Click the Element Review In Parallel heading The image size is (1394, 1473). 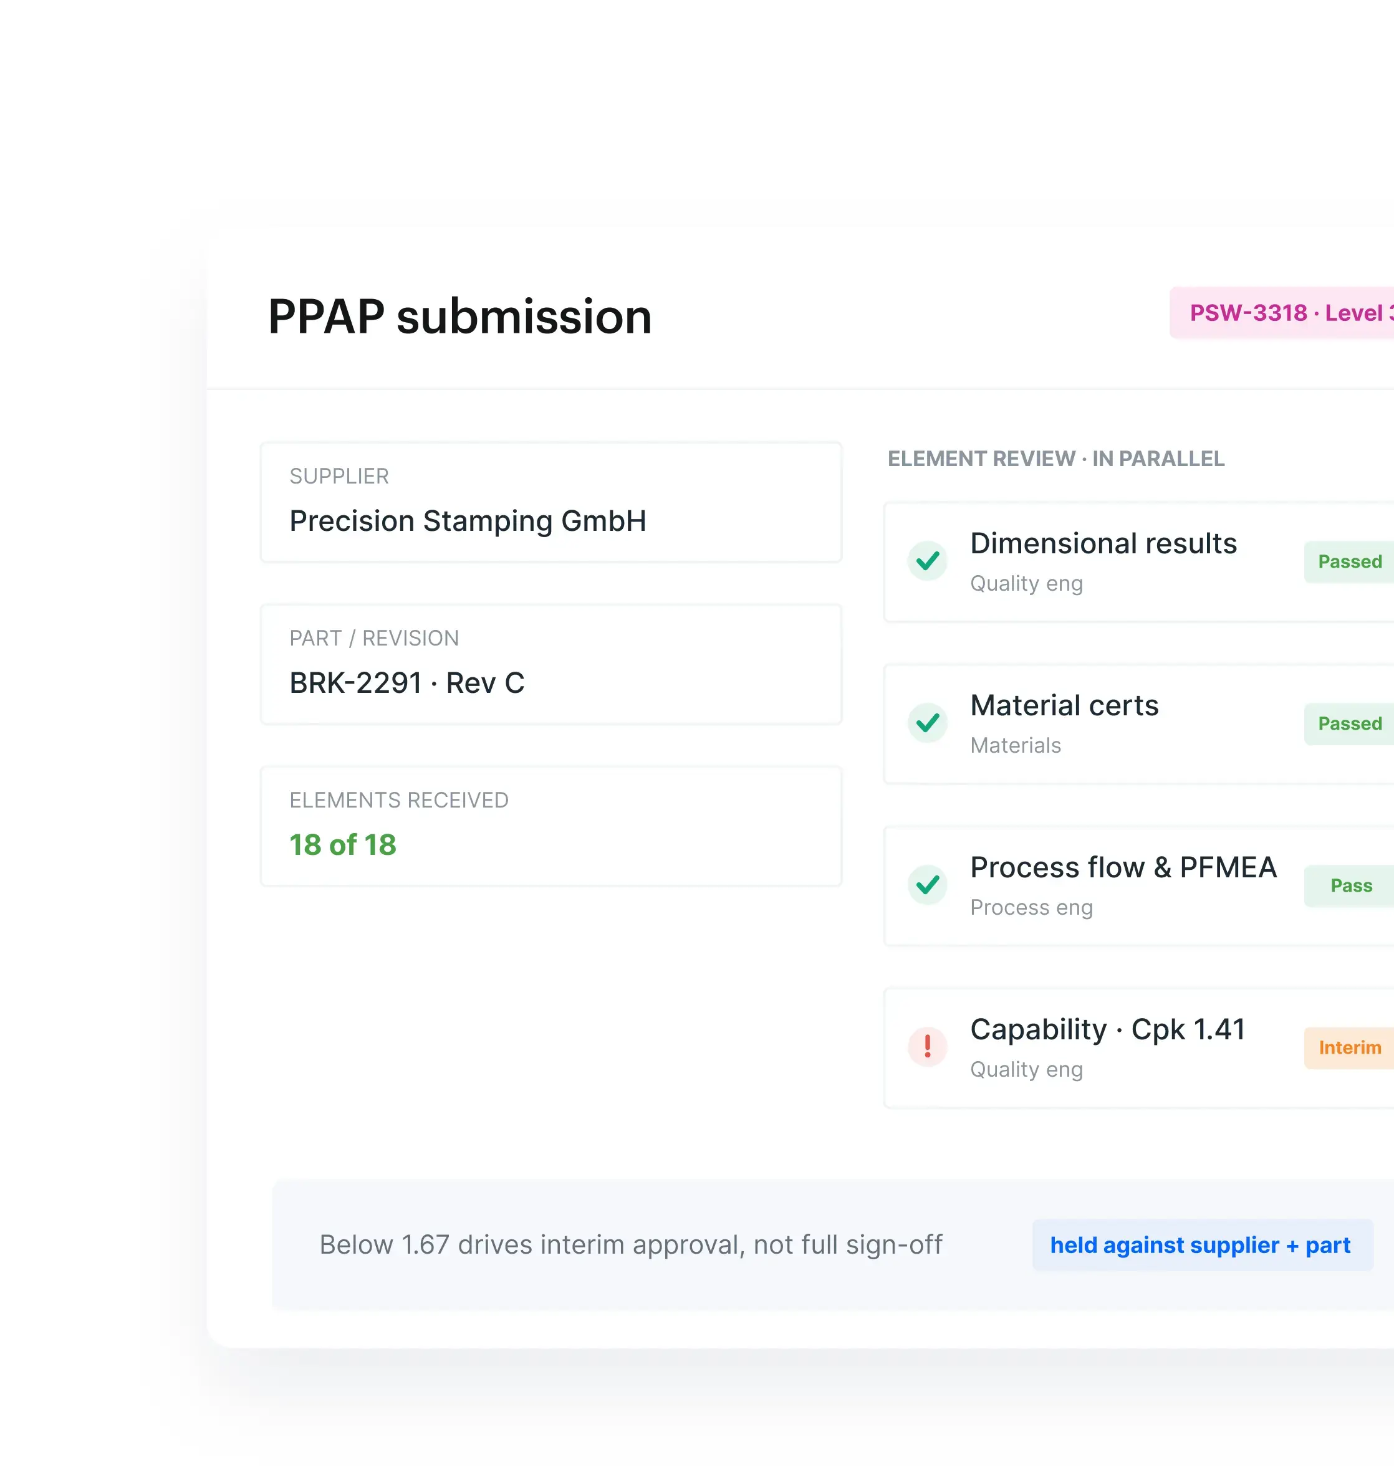[x=1056, y=459]
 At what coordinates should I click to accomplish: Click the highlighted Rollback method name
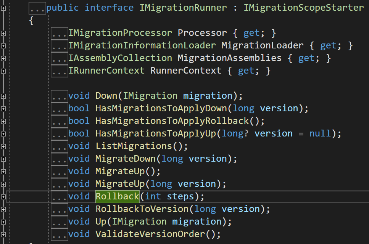click(x=117, y=196)
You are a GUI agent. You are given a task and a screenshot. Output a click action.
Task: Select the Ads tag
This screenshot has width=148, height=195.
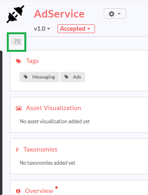73,77
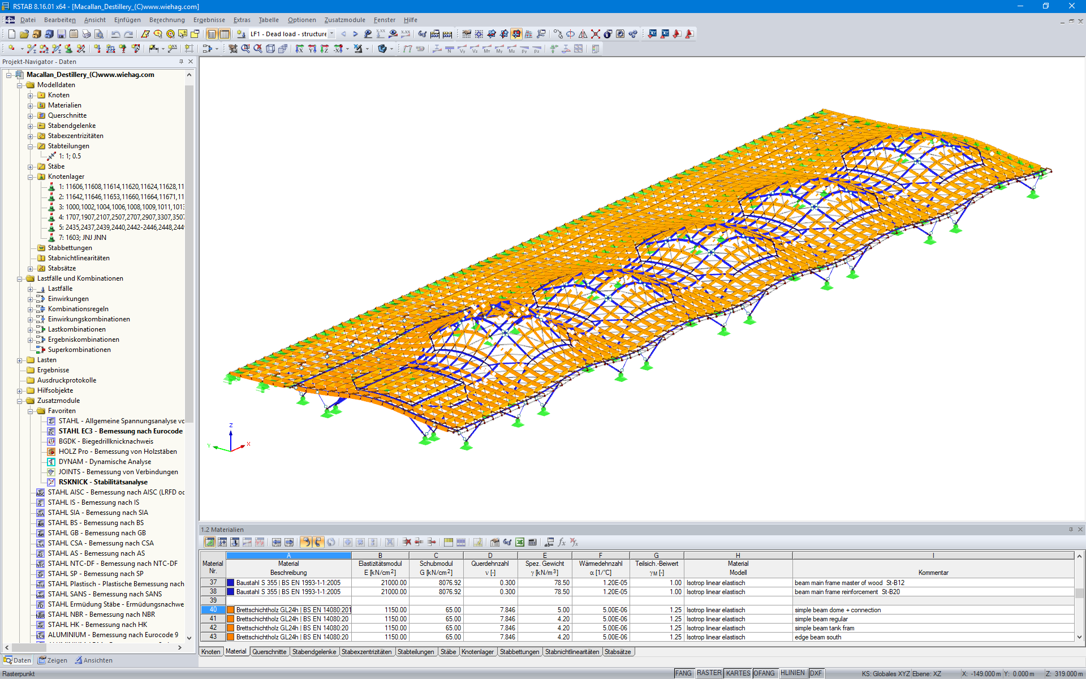This screenshot has height=679, width=1086.
Task: Click the fx formula icon
Action: [x=562, y=542]
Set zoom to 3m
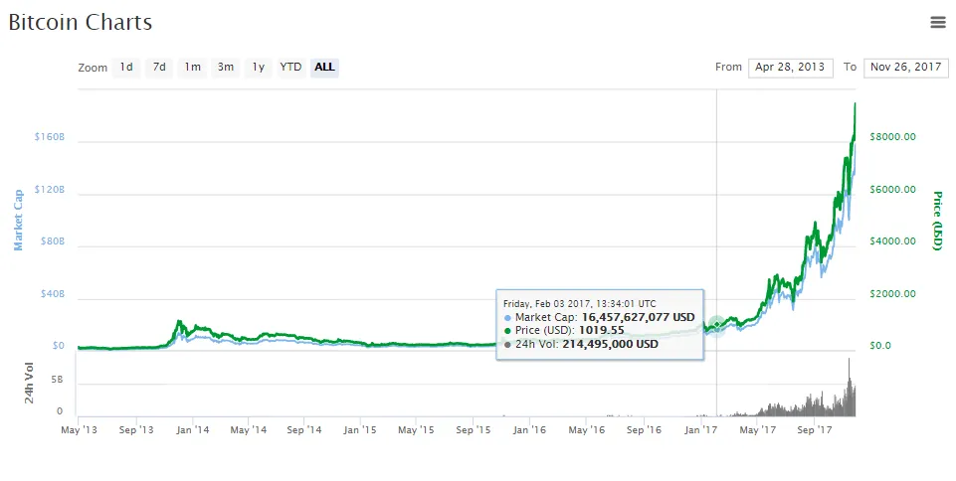Image resolution: width=956 pixels, height=481 pixels. click(226, 67)
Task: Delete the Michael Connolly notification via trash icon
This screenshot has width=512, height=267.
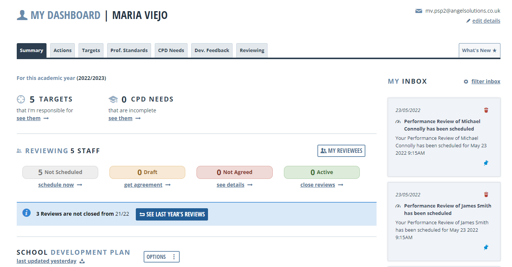Action: pyautogui.click(x=486, y=110)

* [EXERCISE PROMPT]:
Starting with the line containing "Task: Delete the" and continuing through the end of the rows, render those lines as a numbered list, leaving out blank lines and any pictures.

* [REPLY]:
1. Task: Delete the Michael Connolly notification via trash icon
2. This screenshot has width=512, height=267.
3. Action: pyautogui.click(x=486, y=110)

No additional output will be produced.